TRY IT:
Could you copy, exactly as written, every line from the first line of the records through the one containing "1314x839 pixels."?

*** AVAILABLE RECORDS ***

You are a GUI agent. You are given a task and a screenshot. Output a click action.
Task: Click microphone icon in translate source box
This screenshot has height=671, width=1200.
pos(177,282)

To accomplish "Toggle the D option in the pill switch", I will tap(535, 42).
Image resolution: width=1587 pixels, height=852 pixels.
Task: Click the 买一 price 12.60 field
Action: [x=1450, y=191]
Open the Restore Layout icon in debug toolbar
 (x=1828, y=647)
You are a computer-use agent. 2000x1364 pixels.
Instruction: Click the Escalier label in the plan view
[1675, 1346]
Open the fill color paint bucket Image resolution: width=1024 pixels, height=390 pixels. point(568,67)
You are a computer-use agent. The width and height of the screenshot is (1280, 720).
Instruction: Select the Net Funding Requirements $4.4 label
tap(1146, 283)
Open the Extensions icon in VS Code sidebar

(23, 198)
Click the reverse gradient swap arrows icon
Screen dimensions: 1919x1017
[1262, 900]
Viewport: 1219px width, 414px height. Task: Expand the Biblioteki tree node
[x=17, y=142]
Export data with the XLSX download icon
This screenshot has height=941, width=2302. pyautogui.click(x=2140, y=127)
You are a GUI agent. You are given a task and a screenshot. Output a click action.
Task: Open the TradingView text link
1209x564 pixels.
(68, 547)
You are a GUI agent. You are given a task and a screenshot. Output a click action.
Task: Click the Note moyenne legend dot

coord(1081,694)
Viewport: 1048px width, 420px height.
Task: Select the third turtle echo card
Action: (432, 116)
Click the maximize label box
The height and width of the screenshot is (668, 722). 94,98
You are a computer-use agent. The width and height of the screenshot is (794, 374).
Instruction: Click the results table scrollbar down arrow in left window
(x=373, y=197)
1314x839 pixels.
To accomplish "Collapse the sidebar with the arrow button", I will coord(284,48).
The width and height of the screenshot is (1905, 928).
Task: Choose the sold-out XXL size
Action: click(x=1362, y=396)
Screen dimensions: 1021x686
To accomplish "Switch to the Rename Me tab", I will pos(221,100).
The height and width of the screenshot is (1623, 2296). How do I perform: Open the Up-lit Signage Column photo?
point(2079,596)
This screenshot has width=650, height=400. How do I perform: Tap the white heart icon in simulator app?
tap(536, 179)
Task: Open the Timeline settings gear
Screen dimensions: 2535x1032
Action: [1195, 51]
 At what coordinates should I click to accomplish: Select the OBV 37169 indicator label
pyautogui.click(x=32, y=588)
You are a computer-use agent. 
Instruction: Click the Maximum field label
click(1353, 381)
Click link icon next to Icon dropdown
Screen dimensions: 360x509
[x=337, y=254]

*** End of AVAILABLE RECORDS ***

RESULT OF THIS EXERCISE:
You are a GUI agent. You are given a task and a screenshot. Output a click action.
Task: Click microphone icon in translate source box
This screenshot has height=671, width=1200.
pos(177,282)

To accomplish "Toggle the D option in the pill switch", I will tap(535, 42).
Image resolution: width=1587 pixels, height=852 pixels.
Task: Click the 买一 price 12.60 field
Action: [x=1450, y=191]
Open the Restore Layout icon in debug toolbar
 (x=1828, y=647)
You are a computer-use agent. 2000x1364 pixels.
Instruction: Click the Escalier label in the plan view
[1675, 1346]
Open the fill color paint bucket Image resolution: width=1024 pixels, height=390 pixels. point(568,67)
You are a computer-use agent. The width and height of the screenshot is (1280, 720).
Instruction: Select the Net Funding Requirements $4.4 label
tap(1146, 283)
Open the Extensions icon in VS Code sidebar

(23, 198)
Click the reverse gradient swap arrows icon
Screen dimensions: 1919x1017
[1262, 900]
Viewport: 1219px width, 414px height. Task: Expand the Biblioteki tree node
[x=17, y=142]
Export data with the XLSX download icon
This screenshot has height=941, width=2302. pyautogui.click(x=2140, y=127)
You are a GUI agent. You are given a task and a screenshot. Output a click action.
Task: Open the TradingView text link
1209x564 pixels.
(68, 547)
You are a GUI agent. You are given a task and a screenshot. Output a click action.
Task: Click the Note moyenne legend dot

coord(1081,694)
Viewport: 1048px width, 420px height.
Task: Select the third turtle echo card
Action: (432, 116)
Click the maximize label box
The height and width of the screenshot is (668, 722). 94,98
You are a computer-use agent. The width and height of the screenshot is (794, 374).
Instruction: Click the results table scrollbar down arrow in left window
(x=373, y=197)
1314x839 pixels.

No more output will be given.